Physical characteristics
- • location: Near Dunkerrin, County Offaly
- • location: Atlantic via the River Shannon
- Length: 57.6 km (35.8 mi)
- Basin size: 662 km^{2} (256 sq mi)
- • average: 8.062 m^{3}/s (284.7 cu ft/s)

Basin features
- River system: Shannon
- • left: Camcor River

= Little Brosna River =

River in Ireland, tributary of the Shannon

The Little Brosna River (An Bhrosnach Bheag) rises near Dunkerrin, County Offaly, Ireland. It flows for 36 miles before joining the River Shannon.

==Course==
The river rises near Dunkerrin, and flows near Birr; it forms part of the boundary between County Offaly and County Tipperary. It crosses an area of limestone, then passes through an area of callow before merging with the easternmost of four channels of the Shannon near Victoria Lock, by Clonahenoge and facing Meelick.

===Tributaries===
The most significant tributary is the River Camcor at Birr, while others include the Pallas Stream, Bunow River, Clareen Stream, Golden Grove Stream and Keeloge Stream.

==Bridges==
Sharavogue Bridge, built in the early 1850s, carries the R492 road over the river which here forms the boundary between the townlands of Sharavogue and Ballincor Demesne.
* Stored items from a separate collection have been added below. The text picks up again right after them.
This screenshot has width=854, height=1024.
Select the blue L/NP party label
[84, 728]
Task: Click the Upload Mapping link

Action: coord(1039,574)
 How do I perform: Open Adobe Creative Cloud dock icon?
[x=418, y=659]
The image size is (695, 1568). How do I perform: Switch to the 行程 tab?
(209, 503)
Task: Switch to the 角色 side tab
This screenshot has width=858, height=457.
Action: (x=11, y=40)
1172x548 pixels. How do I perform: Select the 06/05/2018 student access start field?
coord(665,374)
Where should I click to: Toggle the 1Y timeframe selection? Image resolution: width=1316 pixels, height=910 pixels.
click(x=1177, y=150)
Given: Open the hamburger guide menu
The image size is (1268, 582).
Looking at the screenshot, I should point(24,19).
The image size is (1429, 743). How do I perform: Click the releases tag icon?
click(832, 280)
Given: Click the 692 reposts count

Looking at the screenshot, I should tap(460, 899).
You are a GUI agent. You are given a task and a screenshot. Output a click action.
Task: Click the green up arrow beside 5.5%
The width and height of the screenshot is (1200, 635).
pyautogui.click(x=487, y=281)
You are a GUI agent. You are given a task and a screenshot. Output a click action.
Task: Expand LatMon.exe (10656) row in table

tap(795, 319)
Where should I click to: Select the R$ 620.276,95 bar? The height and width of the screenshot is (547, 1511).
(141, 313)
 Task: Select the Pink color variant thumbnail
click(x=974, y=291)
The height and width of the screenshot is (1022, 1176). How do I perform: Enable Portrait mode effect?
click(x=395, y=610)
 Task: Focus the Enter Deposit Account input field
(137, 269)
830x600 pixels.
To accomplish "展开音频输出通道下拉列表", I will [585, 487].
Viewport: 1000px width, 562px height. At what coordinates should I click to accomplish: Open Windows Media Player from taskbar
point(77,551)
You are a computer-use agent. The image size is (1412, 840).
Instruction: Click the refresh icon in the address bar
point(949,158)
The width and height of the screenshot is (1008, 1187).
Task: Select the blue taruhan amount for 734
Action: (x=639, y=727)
The bridge is listed as being of architectural and technical interest.

Railway Bridge at Glasderry More is a latticed metal bridge carrying the (disused) railway line over the Little Brosna.

Riverstown Bridge, with five arches, carries the N52 across the Little Brosna near Riverstown. This is a narrow bridge at 5.15m between parapets, with traffic negotiating the bridge one direction at a time with the aid of traffic lights.

Croghan Bridge a stone bridge of three arches from the mid-18th century, it carries the Croghan Road, Birr across the Little Brosna.

Ivy Bridge crosses the river within the demesne of Birr Castle, just downstream of the confluence of the rivers Camcor and Little Brosna.

Derrinsallow Bridge, built about 1850, has three arches of dressed limestone and rubble. It crosses from County Offaly to County Tipperary at Derrinsallow.

New Bridge built about 1820 is the last crossing before joining the Shannon. It has five rounded arches of limestone. The bridge takes the R438 road between County Tipperary and County Offaly.

==Angling==
The Little Brosna is a historic and popular angling river, particularly known for its brown trout. An electric fishing survey of the river at Riverstown was conducted in September 2012 by Inland Fisheries Ireland. Species noted here were brown trout (87), lamprey (1), salmon (38) and stone loach (7).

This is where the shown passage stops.